Google Family Link protects your child. It also creates your child's Google account. That account collects your child's search history, location, YouTube viewing, app usage, and browsing data. Google paid $170 million to settle allegations it illegally collected children's data and used it for targeted advertising on YouTube -- the largest COPPA fine in history. Family Link is the tool Google built after getting caught. It gives parents control over screen time. It gives Google a data pipeline that starts at age 5 and runs for life. By the time your child turns 18, Google has 13 years of their search history, their location history, their YouTube viewing habits, and every app they've ever used. Family Link protects your child from the internet. Nobody protects your child from Family Link. Google doesn't show personalised ads to children. Google waits. Every search your 8-year-old makes, every YouTube video they watch, every place they go with location tracking enabled -- collected and stored. When they turn 13, the account transitions from "supervised" to standard. The ad-free promise expires. The data doesn't. Years of childhood search history, viewing habits, and location data become the foundation of an advertising profile Google has been building since before your child could read. Google's promise is precise: no personalised ads for supervised accounts. The promise says nothing about what happens to a decade of childhood data when the supervision ends.
What they claim: Family Link gives parents the ability to manage their child's digital life, including approving app downloads, setting screen time limits, and tracking location.
What we found: Family Link is built into Android -- it cannot be fully uninstalled or bypassed on Android devices. For families using Android (87% of global smartphone market), Google's parental control is the default and often only option. Children cannot delete their Google account or associated data without parental approval. The child has no independent data rights. A teenager who wants to delete embarrassing search history from age 10 cannot do so without their parent's permission. Family Link tracks the child's real-time location and provides location history to parents. Unlike mSpy or Bark, Family Link is not a third-party surveillance tool -- it is the operating system itself conducting the surveillance. Google is simultaneously the platform, the data collector, the parental control tool, and the advertising company. There is no independent party protecting the child's interests in this arrangement.
What they claim: Google Family Link markets itself as helping parents "set digital ground rules" and "keep your family safe online," positioning Google as a trusted partner in child safety.
What we found: Google Family Link requires creating a Google account for children -- feeding data into Google's ecosystem from childhood. The child's search history, location data, YouTube watch history, app usage patterns, and Chrome browsing activity are all collected by Google. In 2019, Google and YouTube paid $170 million to settle FTC and New York AG allegations that YouTube illegally collected children's personal information and used it to target ads to children, violating COPPA. The settlement was the largest ever in a COPPA case. Google's parental control tool creates the Google account that Google then uses to collect data from children. The tool that claims to protect children is also the onboarding mechanism for Google's data collection infrastructure. A child who grows up with Family Link has a Google account with 13+ years of search history, location data, and viewing habits by the time they reach adulthood.
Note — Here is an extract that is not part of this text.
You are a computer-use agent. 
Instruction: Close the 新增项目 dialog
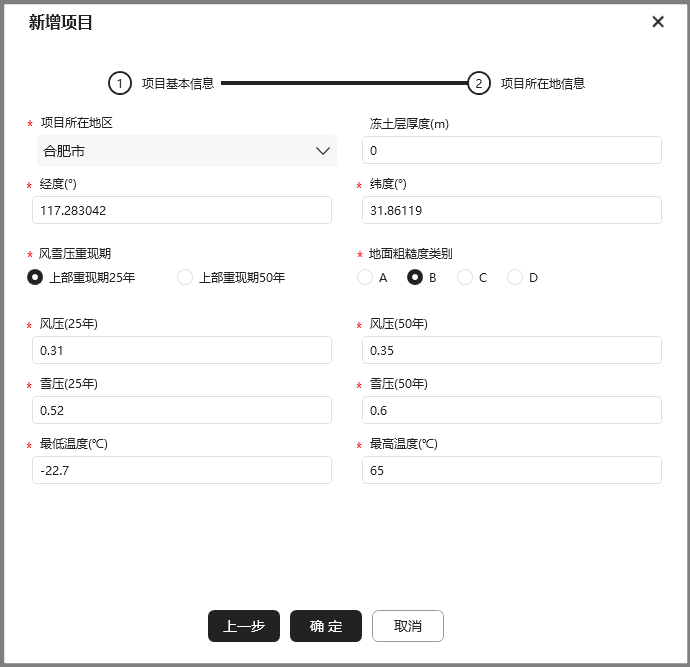pyautogui.click(x=658, y=22)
What they claim: Google states that for supervised child accounts, it "won't serve personalized ads" and "won't use data from supervised accounts for ad personalization."
What we found: While Google states it doesn't serve personalised ads to supervised child accounts, the data collected during childhood doesn't disappear when the child turns 13 and the account transitions to a standard Google account. Years of search history, location data, YouTube viewing habits, and app usage patterns become available for Google's advertising infrastructure once the account is no longer supervised. Google's promise applies to the child. It does not apply to the adult that child becomes. The data collected from ages 5-12 -- what they searched for, where they went, what they watched -- becomes training data for the ad profile Google builds when they turn 13. Google doesn't serve ads to children. Google builds the advertising profile during childhood and monetises it during adolescence.